Immediate recovery (when deadlocked)¶

This is what worked twice; takes ~15 s of downtime, 0 active calls is the expected state when deadlocked.

ssh root@82.180.146.80
PID=$(pgrep -x asterisk)
kill -9 $PID
sleep 3
rm -f /var/run/asterisk/*           # stale control socket
/usr/sbin/asterisk                  # daemon start
sleep 10
asterisk -rx "core show uptime"     # confirm CLI responsive
asterisk -rx "pjsip show aor tata_gateway" | grep -i avail
# tata_gateway should be Avail with RTT ~150ms within 30s

Permanent fix (PR #255, deployed 2026-05-20)¶

reloadAsteriskConfiguration() now serializes via an instance promise chain:

class ConfigDeploymentService {
  constructor() {
    // …
    this._reloadLock = Promise.resolve();
  }
  async reloadAsteriskConfiguration() {
    const previous = this._reloadLock.catch(() => {});
    this._reloadLock = previous.then(() => this._doReload());
    return this._reloadLock;
  }
  async _doReload() { /* the actual reload work */ }
}

Concurrent callers queue in JS — exactly one asterisk -rx shell call is in flight at a time.

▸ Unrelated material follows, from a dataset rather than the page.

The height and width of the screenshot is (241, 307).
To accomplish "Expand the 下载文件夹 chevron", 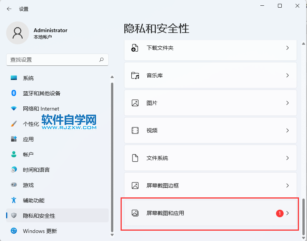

Also replaced the heavyweight core reload (which reloaded every module including res_pjsip even when only ext_*.conf changed) with targeted module reloads matching exactly what the service rewrites:

dialplan reload                  → ext_*.conf
module reload res_pjsip.so       → pjsip_*.conf
module reload app_queue.so       → queues_*.conf

Plus a 750 ms settle delay before seedQueueMemberDevstates() so the per-member asterisk -rx "devstate change …" CLI calls don't race the tail-end of the reload sequence on Asterisk's CLI mutex.

Verification post-fix¶

# Fire two concurrent regen-gateway calls
ssh root@82.180.146.80
KEY=$(grep ^INTERNAL_API_KEY /opt/astrapbx/.env | cut -d= -f2-)
curl -s -X POST -H "X-Internal-Key: $KEY" http://localhost:8000/api/v1/admin/regenerate-gateway &
sleep 0.3
curl -s -X POST -H "X-Internal-Key: $KEY" http://localhost:8000/api/v1/admin/regenerate-gateway &
wait

# Confirm BOTH logged as separate reloads (serial), no collision errors
pm2 logs astrapbx --lines 60 --nostream | grep -E 'Reloading|reloaded \(dialplan'
# Expect 2 "🔄 Reloading…" + 2 "✅ … reloaded (dialplan + res_pjsip + app_queue + devstate seed)"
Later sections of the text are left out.